§ **Exercise brief**
Pull out each line of the records below that contains the string "查看購物車". Treat uppercase and lowercase as different.

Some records
□ □ □ □ □

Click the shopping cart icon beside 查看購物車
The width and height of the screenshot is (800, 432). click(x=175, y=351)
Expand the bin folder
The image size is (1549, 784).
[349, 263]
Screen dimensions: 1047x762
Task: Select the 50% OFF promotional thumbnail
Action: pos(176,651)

□ □ □ □ □

§ **Output below**
Click the shopping cart icon beside 查看購物車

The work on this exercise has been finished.